Although she saw illegality in the maladministrators’ handling of the sale, the Ombudswoman softly gave the wrongdoers, the maladministrators, and the near-criminals a chance to get out of the quagmire with their names and reputations still intact.
She asked the Ministry of Agriculture to get back the tractor that was given to a village headman in Machinga within 30 days. Is the tractor back?
- She asked the Ministry of Agriculture to prepare a comprehensive report on the performance and omnipresence of tractors for use by farmers. Within 30 days. Is the report ready?
- She directed the Greenbelt Initiative and Ministry of Agriculture, Irrigation and Water Development to prepare reports on the poor performance and cause of malfunction of the equipment. Within 30 days. Are the reports ready?
- She challenged the Ministry of Finance, Economic Planning and Development to give an account of how much money has been realised from the sale of the equipment. Within 30 days. Where is the report?
- She also directed the Ministry of Finance to improve its record keeping related to the sale of the farm equipment. Within 30 days. Are the records now clean and ready?
- Although she concluded that the sale of the tractors was illegal, she directed the Ministry of Agriculture to simply apologise to us Malawians through newspapers, radio and TV, Within 30 days. Where is the apology?

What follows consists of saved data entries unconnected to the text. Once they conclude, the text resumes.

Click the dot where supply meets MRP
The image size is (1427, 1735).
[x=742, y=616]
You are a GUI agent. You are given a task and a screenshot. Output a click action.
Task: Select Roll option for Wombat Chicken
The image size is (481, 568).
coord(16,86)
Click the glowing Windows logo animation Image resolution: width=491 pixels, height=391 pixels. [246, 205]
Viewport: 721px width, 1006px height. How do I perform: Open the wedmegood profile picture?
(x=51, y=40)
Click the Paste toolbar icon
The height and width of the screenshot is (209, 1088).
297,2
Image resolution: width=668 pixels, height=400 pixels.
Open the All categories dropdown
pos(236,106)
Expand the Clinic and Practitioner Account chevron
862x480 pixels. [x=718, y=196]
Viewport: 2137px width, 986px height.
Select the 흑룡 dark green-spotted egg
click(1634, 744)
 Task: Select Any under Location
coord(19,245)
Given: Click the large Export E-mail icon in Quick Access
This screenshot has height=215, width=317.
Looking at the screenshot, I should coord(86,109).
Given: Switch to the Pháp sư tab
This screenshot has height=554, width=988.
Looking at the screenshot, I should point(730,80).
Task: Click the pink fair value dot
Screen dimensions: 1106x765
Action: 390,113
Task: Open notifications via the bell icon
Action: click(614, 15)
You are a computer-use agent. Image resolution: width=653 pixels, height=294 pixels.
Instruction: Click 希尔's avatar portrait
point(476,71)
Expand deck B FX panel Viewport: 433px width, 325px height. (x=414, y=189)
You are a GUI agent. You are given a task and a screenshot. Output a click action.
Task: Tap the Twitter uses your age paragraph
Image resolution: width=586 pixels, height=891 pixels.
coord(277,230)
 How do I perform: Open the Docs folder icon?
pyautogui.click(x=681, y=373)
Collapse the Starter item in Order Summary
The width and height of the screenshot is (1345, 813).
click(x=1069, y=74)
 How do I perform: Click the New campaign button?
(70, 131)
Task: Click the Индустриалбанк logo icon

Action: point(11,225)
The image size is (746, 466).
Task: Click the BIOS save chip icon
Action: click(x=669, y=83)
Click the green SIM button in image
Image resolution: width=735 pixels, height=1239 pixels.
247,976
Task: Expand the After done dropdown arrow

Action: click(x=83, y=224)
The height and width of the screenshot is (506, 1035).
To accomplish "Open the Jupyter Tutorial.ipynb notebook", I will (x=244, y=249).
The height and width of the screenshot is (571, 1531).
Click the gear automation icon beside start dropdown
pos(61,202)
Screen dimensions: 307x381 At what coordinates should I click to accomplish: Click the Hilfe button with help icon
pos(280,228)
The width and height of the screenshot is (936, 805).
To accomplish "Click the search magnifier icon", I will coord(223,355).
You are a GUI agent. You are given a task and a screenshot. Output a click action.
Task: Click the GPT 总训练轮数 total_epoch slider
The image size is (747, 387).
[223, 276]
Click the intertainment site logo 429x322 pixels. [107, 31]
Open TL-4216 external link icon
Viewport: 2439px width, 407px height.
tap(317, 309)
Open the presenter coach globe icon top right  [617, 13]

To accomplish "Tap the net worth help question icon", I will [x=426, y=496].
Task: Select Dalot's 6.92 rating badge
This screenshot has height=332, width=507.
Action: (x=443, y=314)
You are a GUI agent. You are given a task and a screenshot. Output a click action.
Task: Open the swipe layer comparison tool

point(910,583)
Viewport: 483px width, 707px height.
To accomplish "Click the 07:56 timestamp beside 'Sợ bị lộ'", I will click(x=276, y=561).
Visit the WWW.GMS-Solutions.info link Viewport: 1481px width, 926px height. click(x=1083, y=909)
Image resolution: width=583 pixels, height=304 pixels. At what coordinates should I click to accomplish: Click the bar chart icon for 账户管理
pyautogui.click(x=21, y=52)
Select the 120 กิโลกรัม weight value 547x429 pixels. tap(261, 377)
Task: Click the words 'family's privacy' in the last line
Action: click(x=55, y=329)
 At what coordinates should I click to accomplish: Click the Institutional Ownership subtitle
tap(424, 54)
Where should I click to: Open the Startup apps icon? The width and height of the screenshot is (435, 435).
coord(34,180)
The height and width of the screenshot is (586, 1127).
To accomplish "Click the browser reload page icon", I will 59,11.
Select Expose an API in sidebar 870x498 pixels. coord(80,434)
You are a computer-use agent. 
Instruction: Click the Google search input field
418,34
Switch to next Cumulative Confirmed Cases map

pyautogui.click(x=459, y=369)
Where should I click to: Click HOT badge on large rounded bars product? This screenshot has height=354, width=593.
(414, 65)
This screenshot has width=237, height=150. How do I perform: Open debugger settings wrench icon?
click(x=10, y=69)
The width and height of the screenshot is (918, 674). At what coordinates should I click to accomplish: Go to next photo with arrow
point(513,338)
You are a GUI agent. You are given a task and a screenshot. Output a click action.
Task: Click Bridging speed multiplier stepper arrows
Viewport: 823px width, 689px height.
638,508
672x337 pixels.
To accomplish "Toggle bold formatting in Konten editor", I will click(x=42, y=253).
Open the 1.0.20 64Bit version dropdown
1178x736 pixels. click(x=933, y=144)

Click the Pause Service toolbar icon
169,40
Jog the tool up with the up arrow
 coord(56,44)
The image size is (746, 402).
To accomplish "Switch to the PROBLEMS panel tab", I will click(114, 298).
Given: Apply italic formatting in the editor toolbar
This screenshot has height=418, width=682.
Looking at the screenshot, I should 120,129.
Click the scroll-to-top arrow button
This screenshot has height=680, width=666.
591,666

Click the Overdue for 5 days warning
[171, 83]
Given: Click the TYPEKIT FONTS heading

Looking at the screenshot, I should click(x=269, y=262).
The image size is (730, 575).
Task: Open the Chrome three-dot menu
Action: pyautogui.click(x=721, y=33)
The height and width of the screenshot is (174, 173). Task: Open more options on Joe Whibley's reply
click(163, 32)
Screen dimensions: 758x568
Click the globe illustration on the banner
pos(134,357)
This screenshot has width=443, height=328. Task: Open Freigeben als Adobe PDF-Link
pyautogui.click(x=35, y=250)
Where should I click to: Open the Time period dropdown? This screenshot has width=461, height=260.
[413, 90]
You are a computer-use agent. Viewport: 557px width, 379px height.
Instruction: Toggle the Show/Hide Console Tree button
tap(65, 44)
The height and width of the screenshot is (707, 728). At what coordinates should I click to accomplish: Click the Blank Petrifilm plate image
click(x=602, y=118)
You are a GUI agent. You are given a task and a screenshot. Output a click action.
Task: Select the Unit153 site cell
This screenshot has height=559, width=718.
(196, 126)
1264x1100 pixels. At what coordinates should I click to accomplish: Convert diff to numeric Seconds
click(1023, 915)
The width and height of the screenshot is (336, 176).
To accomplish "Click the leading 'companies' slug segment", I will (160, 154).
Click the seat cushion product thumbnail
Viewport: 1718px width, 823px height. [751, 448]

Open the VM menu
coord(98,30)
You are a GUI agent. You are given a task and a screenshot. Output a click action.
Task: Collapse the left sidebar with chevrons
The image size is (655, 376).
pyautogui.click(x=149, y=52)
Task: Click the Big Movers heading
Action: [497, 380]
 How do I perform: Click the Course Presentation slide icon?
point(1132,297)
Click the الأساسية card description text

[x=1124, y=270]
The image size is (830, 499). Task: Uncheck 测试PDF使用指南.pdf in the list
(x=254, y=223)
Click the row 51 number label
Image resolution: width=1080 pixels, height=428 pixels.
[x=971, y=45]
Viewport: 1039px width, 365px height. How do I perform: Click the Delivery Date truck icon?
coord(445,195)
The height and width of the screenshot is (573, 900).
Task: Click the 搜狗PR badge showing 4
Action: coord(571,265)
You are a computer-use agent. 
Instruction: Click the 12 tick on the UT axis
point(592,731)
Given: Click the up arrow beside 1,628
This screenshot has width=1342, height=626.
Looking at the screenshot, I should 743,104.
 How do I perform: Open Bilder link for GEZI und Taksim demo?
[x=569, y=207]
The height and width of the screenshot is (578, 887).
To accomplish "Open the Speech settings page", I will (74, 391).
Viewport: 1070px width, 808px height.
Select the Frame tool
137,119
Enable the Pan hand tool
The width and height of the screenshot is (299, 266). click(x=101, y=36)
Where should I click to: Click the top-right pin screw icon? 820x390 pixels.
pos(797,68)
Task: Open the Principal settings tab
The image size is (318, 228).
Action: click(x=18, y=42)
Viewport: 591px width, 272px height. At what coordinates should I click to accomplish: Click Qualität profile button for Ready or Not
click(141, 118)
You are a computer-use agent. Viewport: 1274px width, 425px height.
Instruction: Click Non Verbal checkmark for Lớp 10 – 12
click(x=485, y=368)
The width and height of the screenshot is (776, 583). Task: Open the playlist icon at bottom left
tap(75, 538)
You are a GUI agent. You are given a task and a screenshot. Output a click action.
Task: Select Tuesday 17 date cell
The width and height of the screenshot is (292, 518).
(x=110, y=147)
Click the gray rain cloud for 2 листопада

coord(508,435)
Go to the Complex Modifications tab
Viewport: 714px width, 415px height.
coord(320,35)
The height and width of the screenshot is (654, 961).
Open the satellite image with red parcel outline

The Ombudswoman meant that her directives be adhered to within 30 working days. However, we, Abiti Joyce Befu, MEGA 1, also popularly known as MG 66, Alhajj Mufti Jean-Philippe LePoisson, SC (RTD), the Most Paramount Native Authority Mzee Mandela, Nganga Maigwaigwa, PSC (RTD) and I, the Mohashoi, strongly believe that the principal secretaries for the Ministry of Agriculture and Ministry of Finance and leaders at the Greenbelt Initiative also understood the deadline to mean 30 working days.
Our expectation, therefore, was that if before the days expired without action, the maladministrators mentioned in the report would be arrested, prosecuted, made to service the entire loan, or, in default be executed so that we bring closure to Tractorgate on high note.
But the Attorney General had different and productive thoughts. He went to court and the justice system agreed with the said Attorney General that the Ombudswoman was too junior to ask her bosses to apologies to us, useless flies, also known as Malawians. And we still talk about fighting corruption. What a waste of precious time and energies!